From: Tetsuo Handa <penguin-kernel@I-love.SAKURA.ne.jp>
References: <20180518122045.GG21711@dhcp22.suse.cz>
	<201805210056.IEC51073.VSFFHFOOQtJMOL@I-love.SAKURA.ne.jp>
	<20180522061850.GB20020@dhcp22.suse.cz>
	<201805231924.EED86916.FSQJMtHOLVOFOF@I-love.SAKURA.ne.jp>
	<20180523115726.GP20441@dhcp22.suse.cz>
In-Reply-To: <20180523115726.GP20441@dhcp22.suse.cz>
Message-Id: <201805232245.IGI00539.HLtMFOQSJFFOOV@I-love.SAKURA.ne.jp>
Date: Wed, 23 May 2018 22:45:20 +0900
Mime-Version: 1.0
Content-Type: text/plain; charset=us-ascii
Sender: owner-linux-mm@kvack.org
List-ID: <linux-mm.kvack.org>
To: mhocko@kernel.org
Cc: guro@fb.com, rientjes@google.com, hannes@cmpxchg.org, vdavydov.dev@gmail.com, tj@kernel.org, linux-mm@kvack.org, akpm@linux-foundation.org, torvalds@linux-foundation.org

Michal Hocko wrote:
> On Wed 23-05-18 19:24:48, Tetsuo Handa wrote:
> > Michal Hocko wrote:
> > > > I don't understand why you are talking about PF_WQ_WORKER case.
> > > 
> > > Because that seems to be the reason to have it there as per your
> > > comment.
> > 
> > OK. Then, I will fold below change into my patch.
> > 
> >         if (did_some_progress) {
> >                 no_progress_loops = 0;
> >  +              /*
> > -+               * This schedule_timeout_*() serves as a guaranteed sleep for
> > -+               * PF_WQ_WORKER threads when __zone_watermark_ok() == false.
> > ++               * Try to give the OOM killer/reaper/victims some time for
> > ++               * releasing memory.
> >  +               */
> >  +              if (!tsk_is_oom_victim(current))
> >  +                      schedule_timeout_uninterruptible(1);
> 
> Do you really need this? You are still fiddling with this path at all? I
> see how removing the timeout might be reasonable after recent changes
> but why do you insist in adding it outside of the lock.

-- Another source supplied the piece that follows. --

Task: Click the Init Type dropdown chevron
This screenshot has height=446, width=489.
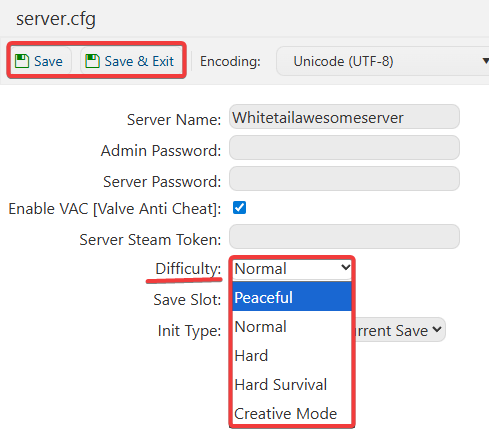Action: click(437, 329)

Sigh... We can't remove this sleep without further changes. That's why I added

 * This schedule_timeout_*() serves as a guaranteed sleep for
 * PF_WQ_WORKER threads when __zone_watermark_ok() == false.

so that we won't by error remove this sleep without further changes.

This sleep is not only for waiting for OOM victims. Any thread who is holding
oom_lock needs CPU resources in order to make forward progress.

If oom_notify_list callbacks are registered, this sleep helps the owner of
oom_lock to reclaim memory by processing the callbacks.

If oom_notify_list callbacks did not release memory, this sleep still helps
the owner of oom_lock to check whether there is inflight OOM victims.

If there is no inflight OOM victims, this sleep still helps the owner of
oom_lock to select a new OOM victim and call printk().

If there are already inflight OOM victims, this sleep still helps the OOM
reaper and the OOM victims to release memory.

Printing messages to consoles and reclaiming memory need CPU resources.
More reliable way is to use mutex_lock_killable(&oom_lock) instead of
mutex_trylock(&oom_lock) in __alloc_pages_may_oom(), but I'm giving way
for now. There is no valid reason for removing this sleep now.